Markaz's assets under management (AUM) as of 30 September 2018 were (US $3.51 billion).

Marmore's business model revolves around both syndicated research as well as customized research. Marmore's research offerings ranged from daily to yearly publications.

==Research==

=== Infrastructure ===
Marmore's infrastructure research analyzes power, water, ports, ICT, aviation, roads and railways, and real estate. Marmore’s infrastructure research generally focuses on lighting infrastructure bottlenecks. An example is the firm's report on GCC Seaports, in which key areas requiring investments were highlighted. Marmore's report states that the total investment in Kuwait's water sector between 2005 and 2014 stood at $5.28 billion.

=== Sector and economic ===
An example of sector research from Marmore is the GCC Banking report. Marmore's GCC Healthcare report sized the growing market and provided a round-up of the key projects across the GCC.

Marmore's Economic Research encompasses thematic qualitative research. Marmore's 2015 economic research on the rollback of fuel subsidies in Kuwait estimated that the "fuel price increases may escalate costs facing the Kuwaiti construction industry by about 1% of GDP," Marmore's report on the fiscal breakeven oil price flagged the large differences in estimation that can stem from whether investment income is included or excluded in calculations.

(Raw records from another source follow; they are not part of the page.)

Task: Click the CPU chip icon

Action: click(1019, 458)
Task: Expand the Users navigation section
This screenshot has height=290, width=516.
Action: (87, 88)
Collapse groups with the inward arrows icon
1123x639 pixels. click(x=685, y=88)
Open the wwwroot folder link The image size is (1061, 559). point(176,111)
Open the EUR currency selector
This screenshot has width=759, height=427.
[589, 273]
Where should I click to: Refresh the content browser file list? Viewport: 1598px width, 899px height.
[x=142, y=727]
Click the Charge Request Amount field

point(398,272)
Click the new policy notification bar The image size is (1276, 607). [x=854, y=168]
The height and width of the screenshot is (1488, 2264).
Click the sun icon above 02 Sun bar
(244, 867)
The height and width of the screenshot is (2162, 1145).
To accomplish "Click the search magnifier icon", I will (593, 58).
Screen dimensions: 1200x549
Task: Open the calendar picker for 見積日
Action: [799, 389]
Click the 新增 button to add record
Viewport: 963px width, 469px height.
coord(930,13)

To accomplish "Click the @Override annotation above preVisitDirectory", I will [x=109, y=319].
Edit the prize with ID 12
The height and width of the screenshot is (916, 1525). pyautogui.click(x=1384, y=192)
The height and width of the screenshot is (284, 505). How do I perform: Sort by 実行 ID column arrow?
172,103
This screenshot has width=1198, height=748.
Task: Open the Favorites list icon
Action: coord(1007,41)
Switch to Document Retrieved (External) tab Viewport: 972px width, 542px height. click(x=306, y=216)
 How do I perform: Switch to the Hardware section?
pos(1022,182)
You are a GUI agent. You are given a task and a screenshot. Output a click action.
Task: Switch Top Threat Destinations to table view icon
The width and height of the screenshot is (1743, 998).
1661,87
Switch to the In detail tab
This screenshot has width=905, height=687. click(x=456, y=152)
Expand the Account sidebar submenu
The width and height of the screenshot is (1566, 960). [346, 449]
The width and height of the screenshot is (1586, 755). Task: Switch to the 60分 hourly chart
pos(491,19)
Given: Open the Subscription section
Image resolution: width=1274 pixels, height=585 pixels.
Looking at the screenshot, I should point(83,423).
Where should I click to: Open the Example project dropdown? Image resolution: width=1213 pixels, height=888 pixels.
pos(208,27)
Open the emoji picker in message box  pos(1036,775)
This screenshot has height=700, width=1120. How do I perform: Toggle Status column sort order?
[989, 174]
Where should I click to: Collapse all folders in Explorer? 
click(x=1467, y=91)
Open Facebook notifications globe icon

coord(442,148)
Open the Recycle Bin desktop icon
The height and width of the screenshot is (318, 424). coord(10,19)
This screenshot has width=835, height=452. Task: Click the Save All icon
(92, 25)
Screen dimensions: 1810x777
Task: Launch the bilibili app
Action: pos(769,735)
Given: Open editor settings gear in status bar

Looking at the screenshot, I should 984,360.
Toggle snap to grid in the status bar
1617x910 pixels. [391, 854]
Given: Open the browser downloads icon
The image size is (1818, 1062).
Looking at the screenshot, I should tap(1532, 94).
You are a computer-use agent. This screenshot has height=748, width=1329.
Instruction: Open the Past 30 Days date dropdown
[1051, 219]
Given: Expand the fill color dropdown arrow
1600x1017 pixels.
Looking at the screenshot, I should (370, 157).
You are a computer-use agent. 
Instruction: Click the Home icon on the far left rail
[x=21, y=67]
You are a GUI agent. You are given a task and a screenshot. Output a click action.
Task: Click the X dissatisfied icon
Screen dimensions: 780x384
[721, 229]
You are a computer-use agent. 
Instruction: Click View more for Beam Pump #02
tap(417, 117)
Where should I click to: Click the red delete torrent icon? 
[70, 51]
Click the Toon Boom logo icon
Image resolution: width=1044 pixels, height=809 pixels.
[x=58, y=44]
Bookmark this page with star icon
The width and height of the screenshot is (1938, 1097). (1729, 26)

Marmore's capital market reports cover the capital markets of MENA. The reports also provide an analysis of historical trends and future projections. Examples include the GCC M&A Report—2014, MENA Asset Management Policy Perspectives, etc. A specific example includes the GCC asset management industry study.

=== Periodic ===
The periodic reports from Marmore cover a range of research requirements. Marmore releases periodic publications on a daily, monthly, quarterly and semi-annual basis. The daily publications cover everyday developments in the stock markets. The semi-annual publications (like the GCC Market Outlook series) analyze developments over a time period.